→ Stored data entries

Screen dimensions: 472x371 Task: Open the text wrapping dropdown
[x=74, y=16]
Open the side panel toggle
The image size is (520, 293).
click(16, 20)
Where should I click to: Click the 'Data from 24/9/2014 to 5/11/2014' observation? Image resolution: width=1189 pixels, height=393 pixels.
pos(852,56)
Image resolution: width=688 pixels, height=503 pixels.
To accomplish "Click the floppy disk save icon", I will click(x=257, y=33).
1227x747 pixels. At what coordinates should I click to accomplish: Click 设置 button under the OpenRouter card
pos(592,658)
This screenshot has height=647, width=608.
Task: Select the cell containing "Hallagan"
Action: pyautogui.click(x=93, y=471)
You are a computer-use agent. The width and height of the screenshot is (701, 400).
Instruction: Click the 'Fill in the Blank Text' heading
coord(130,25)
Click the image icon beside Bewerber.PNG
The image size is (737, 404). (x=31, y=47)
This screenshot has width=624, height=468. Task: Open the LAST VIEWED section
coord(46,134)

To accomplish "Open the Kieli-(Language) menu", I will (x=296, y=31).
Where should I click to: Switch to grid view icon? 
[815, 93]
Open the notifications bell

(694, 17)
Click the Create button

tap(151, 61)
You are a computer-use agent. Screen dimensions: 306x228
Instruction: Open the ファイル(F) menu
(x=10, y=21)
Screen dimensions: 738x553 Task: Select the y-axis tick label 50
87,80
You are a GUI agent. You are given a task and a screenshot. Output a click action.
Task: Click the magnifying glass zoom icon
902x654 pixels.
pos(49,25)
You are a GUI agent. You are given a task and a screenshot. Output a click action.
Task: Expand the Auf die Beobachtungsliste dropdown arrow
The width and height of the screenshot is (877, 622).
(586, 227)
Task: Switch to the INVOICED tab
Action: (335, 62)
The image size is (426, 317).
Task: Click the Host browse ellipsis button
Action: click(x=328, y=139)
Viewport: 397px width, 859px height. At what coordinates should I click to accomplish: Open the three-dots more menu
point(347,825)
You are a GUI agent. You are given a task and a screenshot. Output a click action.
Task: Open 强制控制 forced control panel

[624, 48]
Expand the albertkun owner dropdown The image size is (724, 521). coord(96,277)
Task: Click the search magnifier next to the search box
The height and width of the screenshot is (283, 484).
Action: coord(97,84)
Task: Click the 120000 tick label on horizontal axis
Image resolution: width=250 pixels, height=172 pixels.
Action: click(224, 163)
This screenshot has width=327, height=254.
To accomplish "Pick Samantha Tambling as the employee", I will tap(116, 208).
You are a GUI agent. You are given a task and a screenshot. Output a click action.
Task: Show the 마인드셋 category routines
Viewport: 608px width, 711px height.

→ YOUR GOAL
Word for word, copy out the records.

→ PROBLEM SOLUTION
Screen dimensions: 472x371 Task: Open the text wrapping dropdown
[x=74, y=16]
Open the side panel toggle
The image size is (520, 293).
click(16, 20)
Where should I click to: Click the 'Data from 24/9/2014 to 5/11/2014' observation? Image resolution: width=1189 pixels, height=393 pixels.
pos(852,56)
Image resolution: width=688 pixels, height=503 pixels.
To accomplish "Click the floppy disk save icon", I will click(x=257, y=33).
1227x747 pixels. At what coordinates should I click to accomplish: Click 设置 button under the OpenRouter card
pos(592,658)
This screenshot has height=647, width=608.
Task: Select the cell containing "Hallagan"
Action: pyautogui.click(x=93, y=471)
You are a computer-use agent. The width and height of the screenshot is (701, 400).
Instruction: Click the 'Fill in the Blank Text' heading
coord(130,25)
Click the image icon beside Bewerber.PNG
The image size is (737, 404). (x=31, y=47)
This screenshot has width=624, height=468. Task: Open the LAST VIEWED section
coord(46,134)

To accomplish "Open the Kieli-(Language) menu", I will (x=296, y=31).
Where should I click to: Switch to grid view icon? 
[815, 93]
Open the notifications bell

(694, 17)
Click the Create button

tap(151, 61)
You are a computer-use agent. Screen dimensions: 306x228
Instruction: Open the ファイル(F) menu
(x=10, y=21)
Screen dimensions: 738x553 Task: Select the y-axis tick label 50
87,80
You are a GUI agent. You are given a task and a screenshot. Output a click action.
Task: Click the magnifying glass zoom icon
902x654 pixels.
pos(49,25)
You are a GUI agent. You are given a task and a screenshot. Output a click action.
Task: Expand the Auf die Beobachtungsliste dropdown arrow
The width and height of the screenshot is (877, 622).
(586, 227)
Task: Switch to the INVOICED tab
Action: (335, 62)
The image size is (426, 317).
Task: Click the Host browse ellipsis button
Action: click(x=328, y=139)
Viewport: 397px width, 859px height. At what coordinates should I click to accomplish: Open the three-dots more menu
point(347,825)
You are a GUI agent. You are given a task and a screenshot. Output a click action.
Task: Open 强制控制 forced control panel

[624, 48]
Expand the albertkun owner dropdown The image size is (724, 521). coord(96,277)
Task: Click the search magnifier next to the search box
The height and width of the screenshot is (283, 484).
Action: coord(97,84)
Task: Click the 120000 tick label on horizontal axis
Image resolution: width=250 pixels, height=172 pixels.
Action: click(224, 163)
This screenshot has width=327, height=254.
To accomplish "Pick Samantha Tambling as the employee", I will tap(116, 208).
You are a GUI agent. You are given a task and a screenshot. Output a click action.
Task: Show the 마인드셋 category routines
Viewport: 608px width, 711px height.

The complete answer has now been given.